• Bug,  Family Matters,  house-sitting

    Soaking up some grandparently love.

    out to coffee with Papa

    Poor us, stuck here all alone with nobody to play with but the cats. You’d think we’d be so lonely and bored in an unfamiliar house in an unfamiliar town…

    Hahahahahahhahahahah!

    Yeah right. We are livin’ it up! Party at the Actuallys’! Just kidding. No parties but we are inviting family to visit us. The cousins had school so they couldn’t make it but my Mom and Dad stopped by for a very fun visit.

    My Dad and Bug and I walked downtown for a cup of coffee early this morning while my Mom slept in. Then later in the day I went antiquing with my mom. It was very pleasant. I haven’t poked around in an antique store since I was pregnant. I didn’t buy anything but it was still all sorts of fun—especially since I didn’t have to worry about a very squirrelly toddler breaking things. She was off with her “Papa” watching the trains go by.

    some Gramma Sugar love

    Grandparents are the BEST.

  • house-sitting,  I forgot to pick a category

    Tastes like Mexico

    feels like Mexico

    I’ve been here a few days now and I’ve been having way too much fun. I’ve been meaning to take photos and put together a cohesive story outlining my thoughts about staying at the Actuallys’ but I guess I’ve been too busy to pick up the camera much. I’ll try to do that more in the future.

    RA

    I did however, take a short photo-walk to the little downtown area during the lovely sunset light the first night I was here. I love it here. I want to move here. I can’t discuss the exact town they are in for privacy purposes but it has just the right amount of rural charm mixed in with urban sophistication that makes me feel like I’m home. I grew up on a dead-end country road with no sidewalks and I think part of me is always trying to recreate that. Someday I’ll find “my home.”

    $2 books

    There will always be a part of me that wants to run down the rocky asphalt road in my bare feet in the summer night air and sit on the warm brick steps of the porch of the house I grew up in. I can still see every detail in my mind. The way the crab grass grew over the driveway. The smell of orange blossoms and water being sprayed into the air from a nearby sprinkler. The sound of some crazy mockingbird echoing the way the sprinkler sprayed through it’s ch-ch-ch-ch-ch-tdrtdtdrtdt! cycle from left to right.

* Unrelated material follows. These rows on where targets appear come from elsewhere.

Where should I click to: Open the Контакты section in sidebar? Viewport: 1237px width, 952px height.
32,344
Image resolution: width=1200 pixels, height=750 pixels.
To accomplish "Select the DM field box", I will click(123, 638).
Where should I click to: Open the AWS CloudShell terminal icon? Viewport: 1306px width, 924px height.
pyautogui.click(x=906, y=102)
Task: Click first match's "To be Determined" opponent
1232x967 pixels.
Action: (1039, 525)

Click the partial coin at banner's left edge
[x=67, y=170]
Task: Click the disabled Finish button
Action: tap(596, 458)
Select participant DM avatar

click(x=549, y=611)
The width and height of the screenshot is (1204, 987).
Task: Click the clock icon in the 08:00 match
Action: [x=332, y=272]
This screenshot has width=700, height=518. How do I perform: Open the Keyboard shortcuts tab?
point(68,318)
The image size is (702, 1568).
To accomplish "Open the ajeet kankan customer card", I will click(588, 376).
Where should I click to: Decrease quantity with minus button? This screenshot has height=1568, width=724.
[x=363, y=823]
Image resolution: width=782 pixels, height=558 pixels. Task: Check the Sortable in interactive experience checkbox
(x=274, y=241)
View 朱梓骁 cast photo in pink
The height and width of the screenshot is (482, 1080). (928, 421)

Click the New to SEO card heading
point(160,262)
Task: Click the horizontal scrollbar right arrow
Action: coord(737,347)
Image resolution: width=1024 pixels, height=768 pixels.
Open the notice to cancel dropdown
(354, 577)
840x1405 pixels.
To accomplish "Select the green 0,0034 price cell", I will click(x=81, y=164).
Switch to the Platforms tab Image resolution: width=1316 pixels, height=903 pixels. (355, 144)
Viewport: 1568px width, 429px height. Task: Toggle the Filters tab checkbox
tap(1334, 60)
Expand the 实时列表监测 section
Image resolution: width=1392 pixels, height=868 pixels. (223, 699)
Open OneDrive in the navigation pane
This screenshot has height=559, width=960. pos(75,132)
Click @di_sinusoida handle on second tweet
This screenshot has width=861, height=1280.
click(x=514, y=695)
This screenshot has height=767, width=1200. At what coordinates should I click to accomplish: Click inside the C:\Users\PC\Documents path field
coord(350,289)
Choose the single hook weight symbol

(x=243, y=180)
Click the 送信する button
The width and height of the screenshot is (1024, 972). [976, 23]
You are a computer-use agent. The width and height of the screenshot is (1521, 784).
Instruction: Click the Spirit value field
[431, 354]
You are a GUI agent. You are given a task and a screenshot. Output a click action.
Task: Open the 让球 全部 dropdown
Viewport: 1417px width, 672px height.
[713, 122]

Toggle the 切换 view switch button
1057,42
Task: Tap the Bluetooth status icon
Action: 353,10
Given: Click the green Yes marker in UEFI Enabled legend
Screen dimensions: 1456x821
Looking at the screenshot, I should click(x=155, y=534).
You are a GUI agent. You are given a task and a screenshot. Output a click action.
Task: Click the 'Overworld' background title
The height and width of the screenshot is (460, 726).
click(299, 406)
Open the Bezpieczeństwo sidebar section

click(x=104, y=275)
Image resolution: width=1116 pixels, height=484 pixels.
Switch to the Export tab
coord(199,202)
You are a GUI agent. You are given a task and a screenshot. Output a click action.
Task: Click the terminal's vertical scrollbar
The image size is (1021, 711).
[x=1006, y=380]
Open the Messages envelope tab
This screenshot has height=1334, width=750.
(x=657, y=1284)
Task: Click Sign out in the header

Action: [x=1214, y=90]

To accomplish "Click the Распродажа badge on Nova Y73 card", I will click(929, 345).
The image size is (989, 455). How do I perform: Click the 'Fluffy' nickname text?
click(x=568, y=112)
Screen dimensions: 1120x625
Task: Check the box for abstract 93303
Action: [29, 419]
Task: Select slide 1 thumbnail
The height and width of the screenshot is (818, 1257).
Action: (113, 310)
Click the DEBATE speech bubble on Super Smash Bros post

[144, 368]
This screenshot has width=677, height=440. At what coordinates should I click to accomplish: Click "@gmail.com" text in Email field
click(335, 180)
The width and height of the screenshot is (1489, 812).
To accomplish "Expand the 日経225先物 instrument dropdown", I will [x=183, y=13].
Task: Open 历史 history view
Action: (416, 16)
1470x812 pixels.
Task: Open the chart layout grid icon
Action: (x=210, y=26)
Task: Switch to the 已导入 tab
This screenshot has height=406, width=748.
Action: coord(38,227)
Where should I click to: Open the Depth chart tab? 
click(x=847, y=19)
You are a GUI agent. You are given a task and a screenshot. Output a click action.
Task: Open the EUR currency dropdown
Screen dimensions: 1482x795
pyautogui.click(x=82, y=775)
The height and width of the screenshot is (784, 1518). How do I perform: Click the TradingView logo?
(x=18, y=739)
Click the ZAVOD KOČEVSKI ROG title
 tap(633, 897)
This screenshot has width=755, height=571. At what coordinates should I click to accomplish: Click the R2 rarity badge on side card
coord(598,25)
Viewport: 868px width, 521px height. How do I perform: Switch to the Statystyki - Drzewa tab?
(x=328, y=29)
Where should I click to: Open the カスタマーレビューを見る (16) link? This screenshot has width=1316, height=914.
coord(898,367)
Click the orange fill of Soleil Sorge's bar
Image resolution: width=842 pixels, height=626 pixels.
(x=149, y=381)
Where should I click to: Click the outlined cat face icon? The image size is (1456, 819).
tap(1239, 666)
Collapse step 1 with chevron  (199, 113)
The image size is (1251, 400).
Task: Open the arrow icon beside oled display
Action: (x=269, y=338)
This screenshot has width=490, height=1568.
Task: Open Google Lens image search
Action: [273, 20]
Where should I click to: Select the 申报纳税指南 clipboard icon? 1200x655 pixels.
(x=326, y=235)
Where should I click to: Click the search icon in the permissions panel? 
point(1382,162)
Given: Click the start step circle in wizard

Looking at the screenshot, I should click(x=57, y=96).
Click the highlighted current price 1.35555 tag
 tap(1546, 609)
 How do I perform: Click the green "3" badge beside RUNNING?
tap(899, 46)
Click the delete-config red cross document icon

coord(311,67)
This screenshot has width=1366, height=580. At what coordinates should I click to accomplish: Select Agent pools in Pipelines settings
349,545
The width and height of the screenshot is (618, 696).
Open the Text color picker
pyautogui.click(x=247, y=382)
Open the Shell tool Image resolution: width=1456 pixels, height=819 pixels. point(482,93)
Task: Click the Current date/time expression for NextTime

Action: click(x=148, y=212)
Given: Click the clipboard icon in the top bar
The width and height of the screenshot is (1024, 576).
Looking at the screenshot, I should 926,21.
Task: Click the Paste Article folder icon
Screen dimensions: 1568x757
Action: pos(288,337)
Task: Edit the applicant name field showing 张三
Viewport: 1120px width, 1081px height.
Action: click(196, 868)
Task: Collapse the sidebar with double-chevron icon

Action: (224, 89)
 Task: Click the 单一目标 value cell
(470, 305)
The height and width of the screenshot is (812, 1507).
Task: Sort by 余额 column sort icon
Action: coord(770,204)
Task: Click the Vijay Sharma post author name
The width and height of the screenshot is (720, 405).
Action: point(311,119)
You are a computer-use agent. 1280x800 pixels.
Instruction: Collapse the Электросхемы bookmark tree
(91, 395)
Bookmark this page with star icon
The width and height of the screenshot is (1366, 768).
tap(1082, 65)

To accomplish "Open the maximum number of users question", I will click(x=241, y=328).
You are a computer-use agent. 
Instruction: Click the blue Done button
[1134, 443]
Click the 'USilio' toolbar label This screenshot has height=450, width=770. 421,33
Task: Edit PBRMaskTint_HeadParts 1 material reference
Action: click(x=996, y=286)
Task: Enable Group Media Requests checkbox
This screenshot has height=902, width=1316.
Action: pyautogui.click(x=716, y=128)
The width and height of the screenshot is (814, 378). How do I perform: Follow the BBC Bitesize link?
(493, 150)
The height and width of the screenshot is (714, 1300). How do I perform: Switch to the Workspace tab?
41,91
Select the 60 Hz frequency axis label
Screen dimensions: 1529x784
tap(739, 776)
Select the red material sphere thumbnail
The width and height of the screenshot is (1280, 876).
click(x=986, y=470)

    Toby talks more and more about us staying put in Southern California. Even though I’ve lived here most of my life, it just doesn’t feel right. Mostly because where I live is not the country. I love the weather where we live. I love the beach. I love it all. But it’s not where I thought I would live for the rest of my life. I thought it was just temporary. I never thought Bug would grow up and go to school here.

    Who knows what the future holds. But the more I walk around the Actuallys’ town and the more I fall in love with how close Mexico is (the broken sidewalks, the sound of Mariachi music floating out into the night air, the dry dusty roads, the oleander bushes pushing their buds into the bright blue sky…) the more I think I could make a home here.

    oleander

    Now if I could just talk Toby into it.